::: TEXTAUSZUG :::

# Aussenborder abgesoffen! (Hilfe)



## NiggoH (21. Juni 2013)

Moin moin, #h

Ich habe gestern einen Tomos t 4 (4 ps) Aussenborder Bekommen :vik:

Habe Den vergaser gereinigt und nen neuen Benzin filter eingesetzt.

Nachdem ich ihn angezogen habe, lief er für ca. 3 Sek. und ging wieder aus. Habe vergeblich versucht ihn wieder anzuziehen, aber nichts tat sich. Nun habe ich die Zündkerze raus gedreht und siehe da sie schwamm gerade zu in Benzin.

Nun wie muss ich weiter vorgehen? #cMfG Nico


----------



## volkerm (21. Juni 2013)

*AW: Aussenborder abgesoffen! (Hilfe)*

Spritzufuhr sperren, Kerze raus, und so lange zerren, bis es nicht mehr nach Sprit stinkt. Dann die Kerze mit Feuerzeug anwärmen, rein damit. Dann sollte es klappen.

::: GEGEBENE EINTRÄGE :::

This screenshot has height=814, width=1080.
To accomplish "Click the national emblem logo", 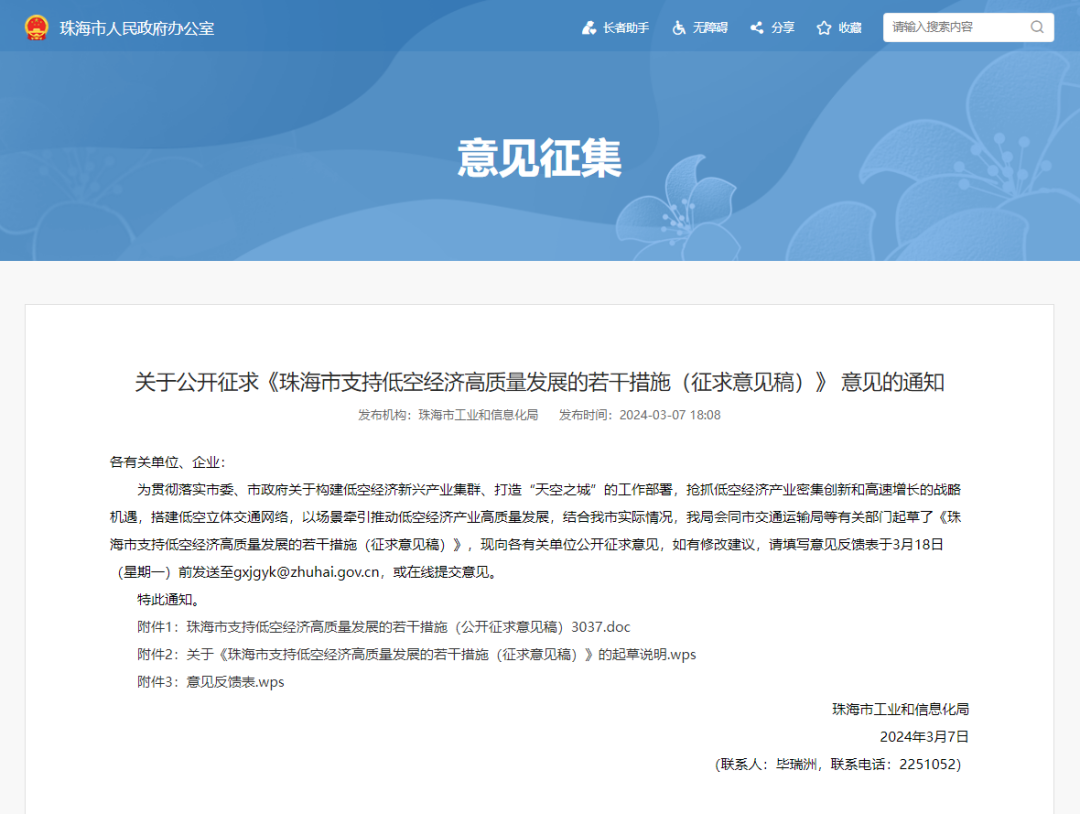I will point(36,27).
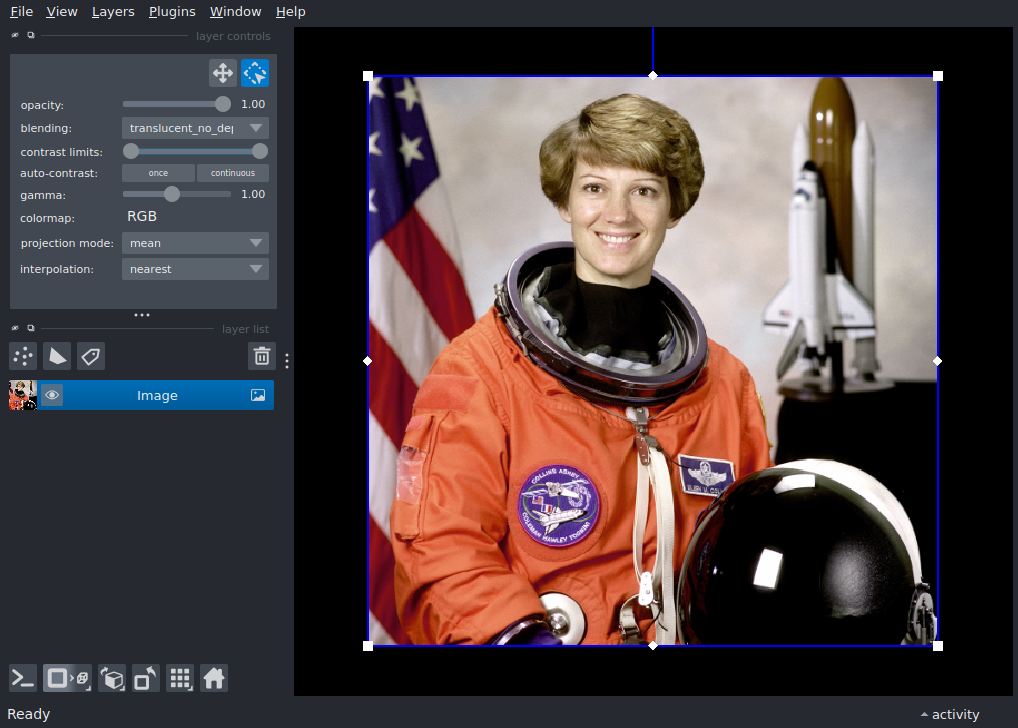Viewport: 1018px width, 728px height.
Task: Enable grid view mode
Action: point(180,678)
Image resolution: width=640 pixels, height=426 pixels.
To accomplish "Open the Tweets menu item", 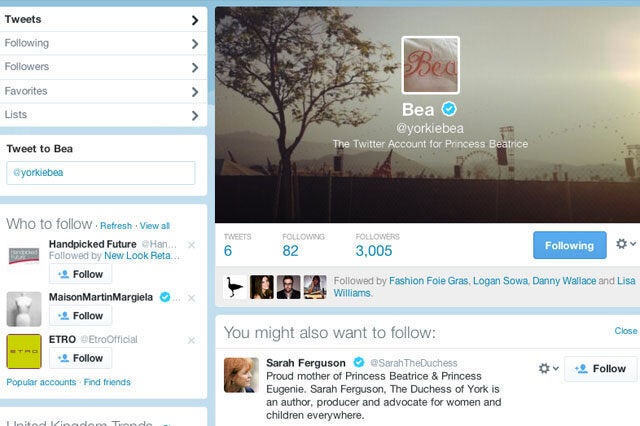I will pos(103,19).
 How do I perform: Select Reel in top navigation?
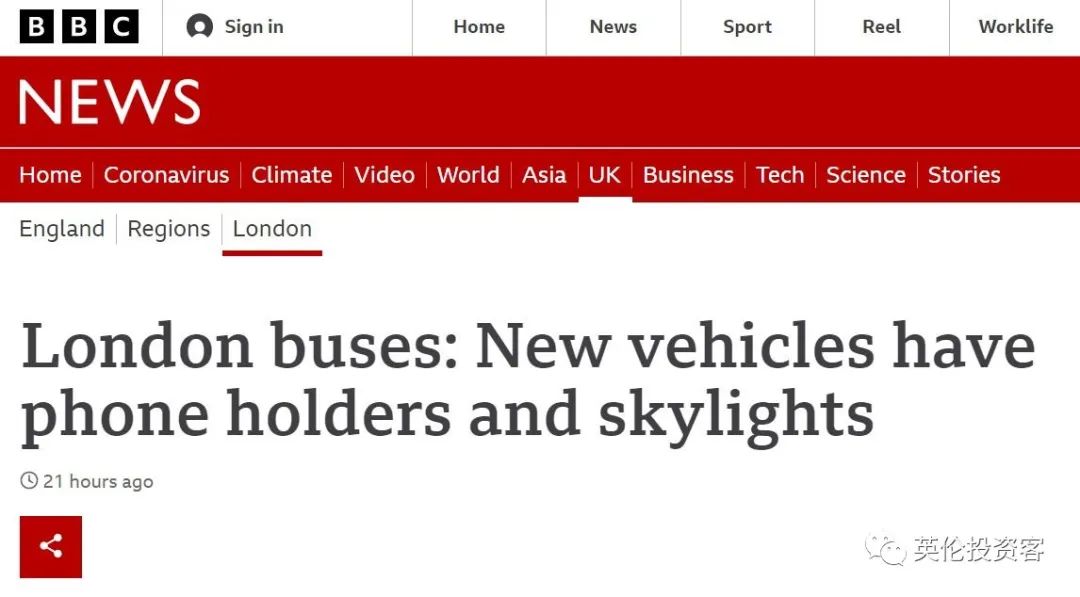881,27
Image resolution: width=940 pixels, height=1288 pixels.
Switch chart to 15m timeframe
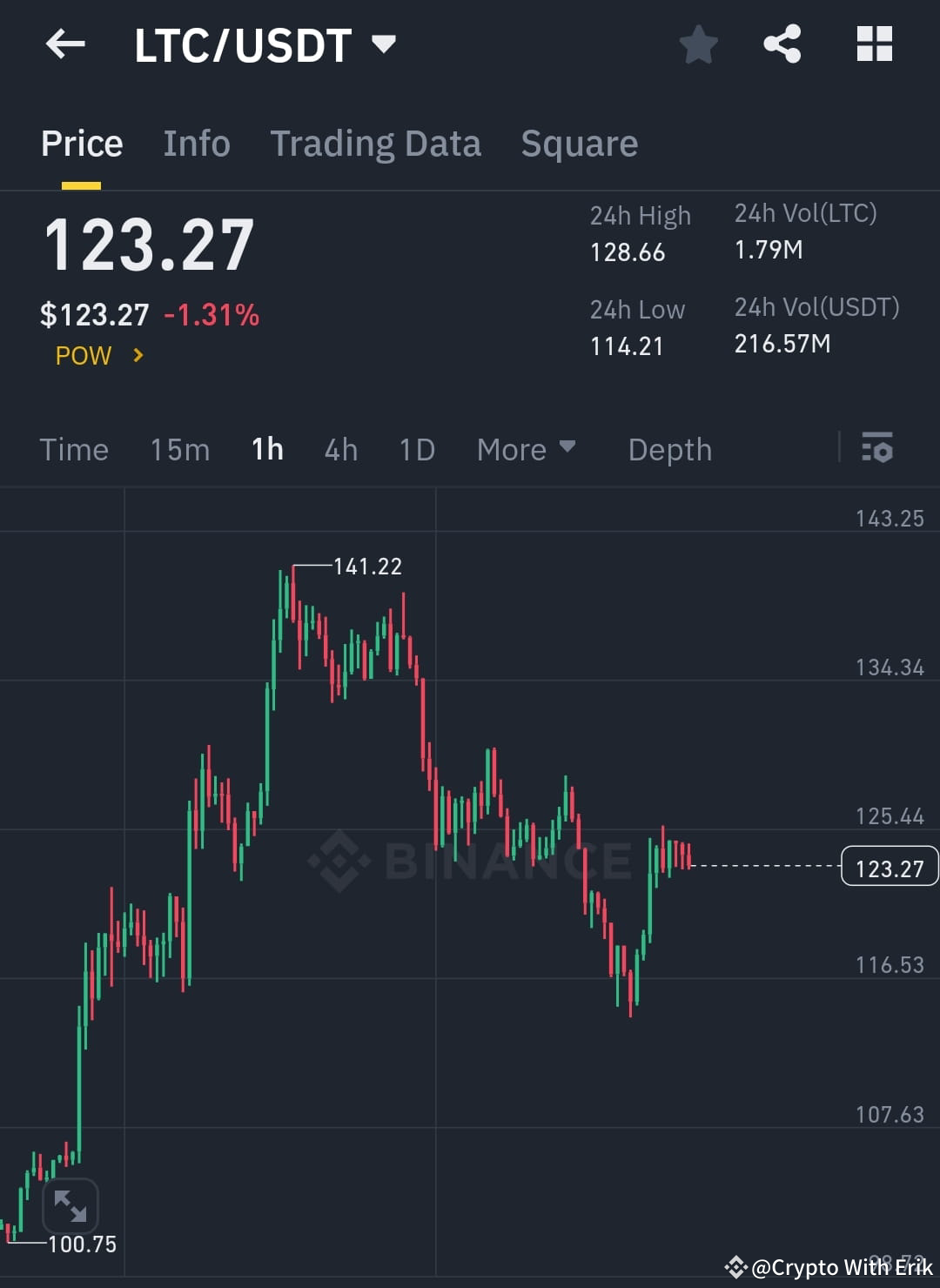[179, 449]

:::

### DEINE AUFGABE
Gib den Forumsthread über den abgesoffenen Außenborder vollständig und ohne jede Änderung wieder.

### AUSGEARBEITETE LÖSUNG
# Aussenborder abgesoffen! (Hilfe)



## NiggoH (21. Juni 2013)

Moin moin, #h

Ich habe gestern einen Tomos t 4 (4 ps) Aussenborder Bekommen :vik:

Habe Den vergaser gereinigt und nen neuen Benzin filter eingesetzt.

Nachdem ich ihn angezogen habe, lief er für ca. 3 Sek. und ging wieder aus. Habe vergeblich versucht ihn wieder anzuziehen, aber nichts tat sich. Nun habe ich die Zündkerze raus gedreht und siehe da sie schwamm gerade zu in Benzin.

Nun wie muss ich weiter vorgehen? #cMfG Nico


----------



## volkerm (21. Juni 2013)

*AW: Aussenborder abgesoffen! (Hilfe)*

Spritzufuhr sperren, Kerze raus, und so lange zerren, bis es nicht mehr nach Sprit stinkt. Dann die Kerze mit Feuerzeug anwärmen, rein damit. Dann sollte es klappen.